Removing the PCB revealed how the circuit was connected to the mains contacts. Unfortunately, I cannot say that I am impressed for several reasons. The first reason is that the wires used to connect to the live and neutral pins are both the same color! If a factory worker gets these the wrong way round then the neutral wire will be live and assuming that this unit has a fuse, the live conductor will not be disconnected under fault conditions. The second reason is the proximity of the metal connections of the speaker to the mains pins.

The main PCB removed from the unit

It turns out that this PCB is mounted on a single sided board which shows a real effort to keep costs down.
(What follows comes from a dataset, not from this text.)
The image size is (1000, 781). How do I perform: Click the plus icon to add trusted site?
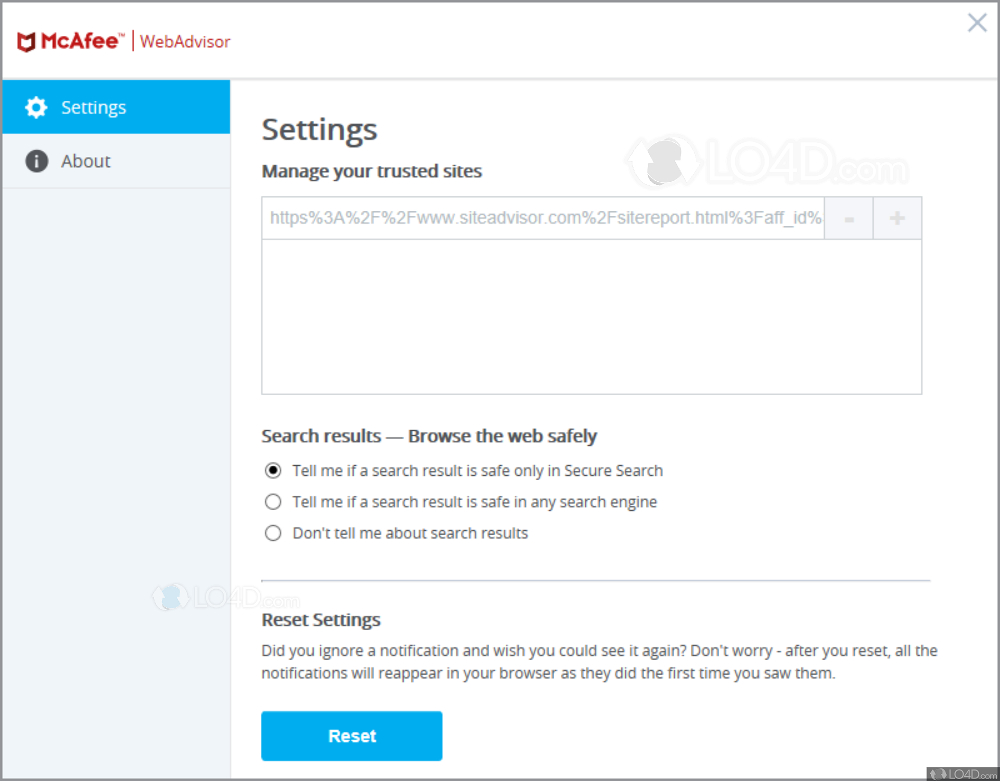pyautogui.click(x=897, y=218)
The lack of a second layer means that EM emissions will be harder to manage and considering that switching circuits are being used it is amazing that this device passed EMC regulations. Having said that, this is a receiver and not a transmitter but all receivers re-emit detected signal (even if it’s a small amount).

The main PCB

Unfortunately, what appears to be the main controller has had its identification sanded off which prevents us from identifying the IC. However, there is clearly a program header nearby and the header is missing its second pin. Personally, I have not seen such a program header before as the header only has 4 lines (possibly ground, power, clock, and data or ground, clock, mode, and data), but others out there may be able to identify it. JTAG has 4 lines excluding ground so this IC could be using a form of JTAG but there are so many proprietary programming systems as well as custom ICs that this could be a self-destruct header or some other unusual interface.

The possible main IC (16 pin SOIC)

One IC of particular interest is the SYN510R which is a 300-450MHz ASK receiver IC). This IC will detect the radio signal from the doorbell and output a digital signal as data bits are received.

The SYN510R IC

Internal workings of the SYN510R – From Datasheet

Summary

This product, like many others, demonstrates a need for keeping costs as low as possible by using many different techniques including automation, reduction of used parts, and the use of modules. But this product also demonstrates the need for secrecy when designing products for mass production with ICs having their identifications sanded down. When ICs are sanded down, it usually means that the functionality of the device could be easily replicated and/or the device holding the information / firmware is not entirely secure and thus the only way to reliably identify the part is to expose the die and observe the silicon for logos and markings.